Scott Golder Each day awaits new surprises, it is natural to feel sprightly one moment and completely down the next moment. Scientists from the Cornell University have analyzed over 2.4 million twitter messages across 84 countries and apparently found that the day begins on a promising note, progressing to some blues and then evening sees perkiness yet again.

Also, weekend tends to bring with it some composure implicating that most of them sleep-in till late in the morning. Also, with seasons coming and going, sleep cycles and day length are deemed to be influenced. The analysts found that tweets shared early morning, late night, weekends and weekdays seemingly suggested positivity over different cultures.

“In some ways, the study confirms longstanding assumptions that people experience similar moods at similar times of the day,” commented Scott Golder, a doctoral student in the field of sociology, Cornell University.

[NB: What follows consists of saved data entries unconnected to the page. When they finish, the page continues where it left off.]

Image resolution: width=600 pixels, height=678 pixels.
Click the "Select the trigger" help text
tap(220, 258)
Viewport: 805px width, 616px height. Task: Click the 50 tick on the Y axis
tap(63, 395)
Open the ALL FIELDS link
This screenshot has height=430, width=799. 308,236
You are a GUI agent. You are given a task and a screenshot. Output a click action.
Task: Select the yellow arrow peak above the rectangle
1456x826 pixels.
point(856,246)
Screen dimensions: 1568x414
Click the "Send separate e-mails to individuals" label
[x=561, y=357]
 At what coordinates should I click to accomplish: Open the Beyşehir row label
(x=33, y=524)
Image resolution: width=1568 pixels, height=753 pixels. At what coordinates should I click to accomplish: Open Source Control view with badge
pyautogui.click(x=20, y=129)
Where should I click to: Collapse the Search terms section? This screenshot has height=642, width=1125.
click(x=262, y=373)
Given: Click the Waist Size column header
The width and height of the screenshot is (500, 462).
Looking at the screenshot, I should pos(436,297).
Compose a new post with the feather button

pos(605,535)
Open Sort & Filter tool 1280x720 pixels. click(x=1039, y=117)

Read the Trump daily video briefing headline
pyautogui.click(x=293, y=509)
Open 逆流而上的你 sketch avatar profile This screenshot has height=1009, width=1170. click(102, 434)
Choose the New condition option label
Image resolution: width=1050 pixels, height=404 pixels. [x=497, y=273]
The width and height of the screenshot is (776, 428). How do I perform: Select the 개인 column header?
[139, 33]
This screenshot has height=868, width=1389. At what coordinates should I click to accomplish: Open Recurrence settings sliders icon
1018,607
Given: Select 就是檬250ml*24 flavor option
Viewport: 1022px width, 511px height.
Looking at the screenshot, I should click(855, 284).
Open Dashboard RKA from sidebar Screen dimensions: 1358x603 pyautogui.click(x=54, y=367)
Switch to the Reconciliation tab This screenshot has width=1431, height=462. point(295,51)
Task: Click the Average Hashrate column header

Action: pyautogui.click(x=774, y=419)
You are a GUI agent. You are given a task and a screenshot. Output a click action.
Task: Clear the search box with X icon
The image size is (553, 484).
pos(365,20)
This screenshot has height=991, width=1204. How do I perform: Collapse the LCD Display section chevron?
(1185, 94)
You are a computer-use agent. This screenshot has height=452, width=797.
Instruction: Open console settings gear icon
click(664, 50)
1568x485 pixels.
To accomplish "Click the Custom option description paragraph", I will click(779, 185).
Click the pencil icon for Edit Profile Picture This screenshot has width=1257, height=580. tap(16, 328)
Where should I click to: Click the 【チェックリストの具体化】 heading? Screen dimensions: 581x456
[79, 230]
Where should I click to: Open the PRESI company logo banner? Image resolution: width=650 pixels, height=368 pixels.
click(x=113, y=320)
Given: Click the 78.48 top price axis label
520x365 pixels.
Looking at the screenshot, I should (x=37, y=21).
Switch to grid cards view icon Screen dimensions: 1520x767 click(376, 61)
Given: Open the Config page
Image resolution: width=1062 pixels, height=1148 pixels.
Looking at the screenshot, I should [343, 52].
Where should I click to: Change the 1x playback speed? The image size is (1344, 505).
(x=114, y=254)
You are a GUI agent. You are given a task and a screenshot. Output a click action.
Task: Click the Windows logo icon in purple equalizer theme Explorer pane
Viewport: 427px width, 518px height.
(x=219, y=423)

The analysis showed that people seem to be happier on weekends as compared to weekdays irrespective of the time of the day. This suggests the effects of traveling and work. Golder puts it that the results are sleep-based and biological. This variation of behaviors during weekdays and weekends is supposedly related to average mood of a person.

The latter appears to be higher on weekends, unlike weekdays. However, regardless of mood fluctuations, the shape of the mood rhythm is seemingly the same. Even if confronted by social and cultural obligations, the outcomes show consistency.

The analysts also linked tweets of the day to its length. They also studied the influence of the sun or its absence on seasonal affective disorders like winter blues. The team was interested in determining the effects of cold dark winters on people living in Ithaca.

They conclude that the amount of daylight a person is exposed to may not hold significance, it is the comparative daylight manifested in days shrinking or stretching that invokes or restrains positive mood. The study is published in the journal, Science.